* [About this task]:
Your answer must hold only the lines below from the line containing "You are a GUI" through the line containing "This screenshot has width=1372, height=896.", each reproduced exactly.

* [Data shown]:
[Start of section]

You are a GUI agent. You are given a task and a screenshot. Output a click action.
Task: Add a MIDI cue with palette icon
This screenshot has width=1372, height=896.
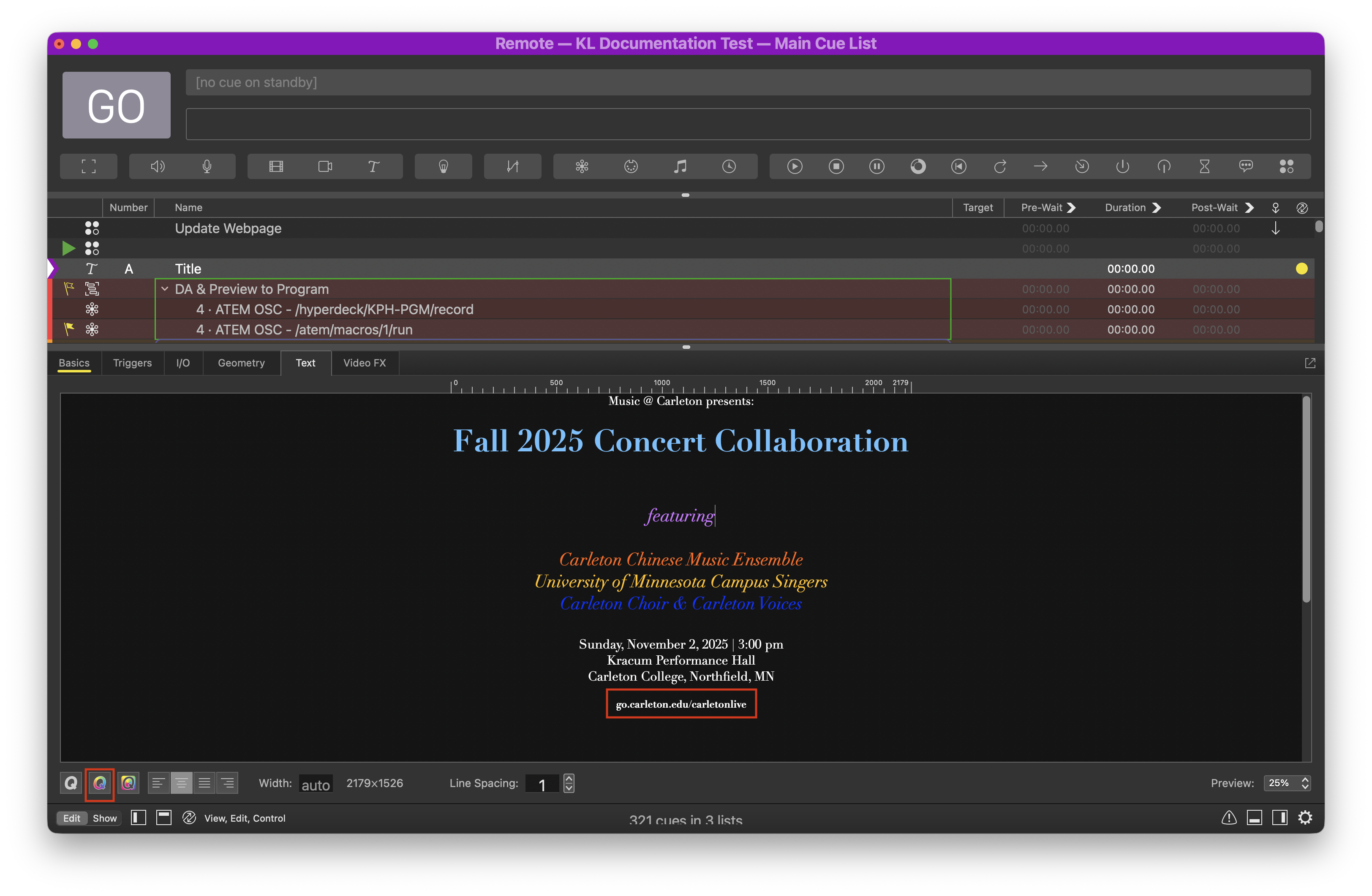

[End of section]
[Start of section]

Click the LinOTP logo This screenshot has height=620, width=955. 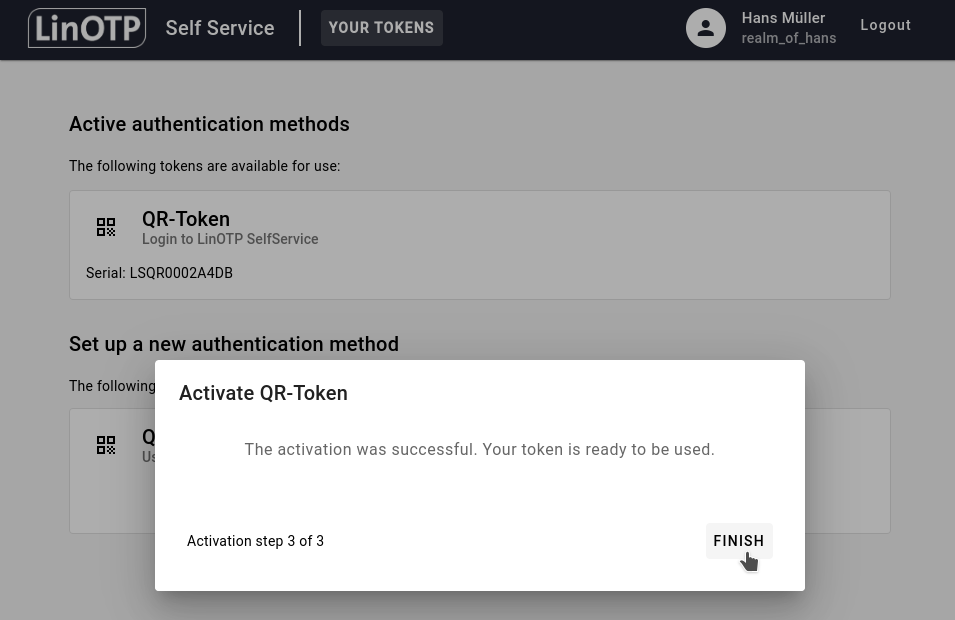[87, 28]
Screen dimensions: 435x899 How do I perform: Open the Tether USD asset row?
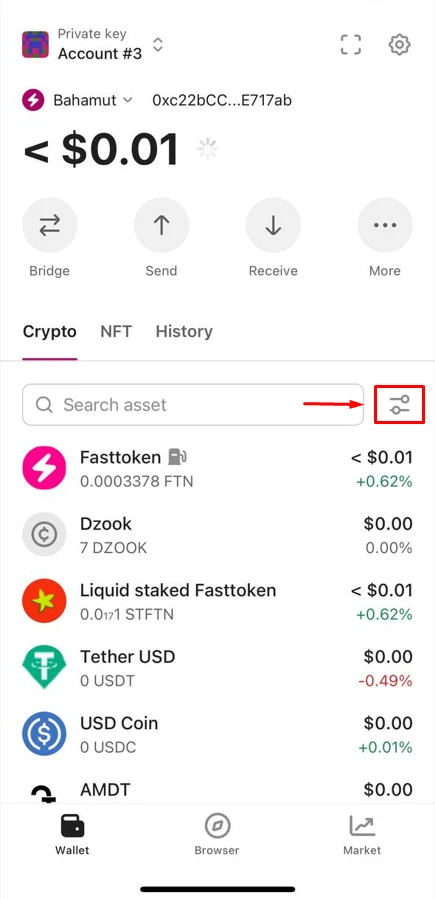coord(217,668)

[End of section]

* [Response area]:
You are a GUI agent. You are given a task and a screenshot. Output a click action.
Task: Add a MIDI cue with palette icon
This screenshot has width=1372, height=896.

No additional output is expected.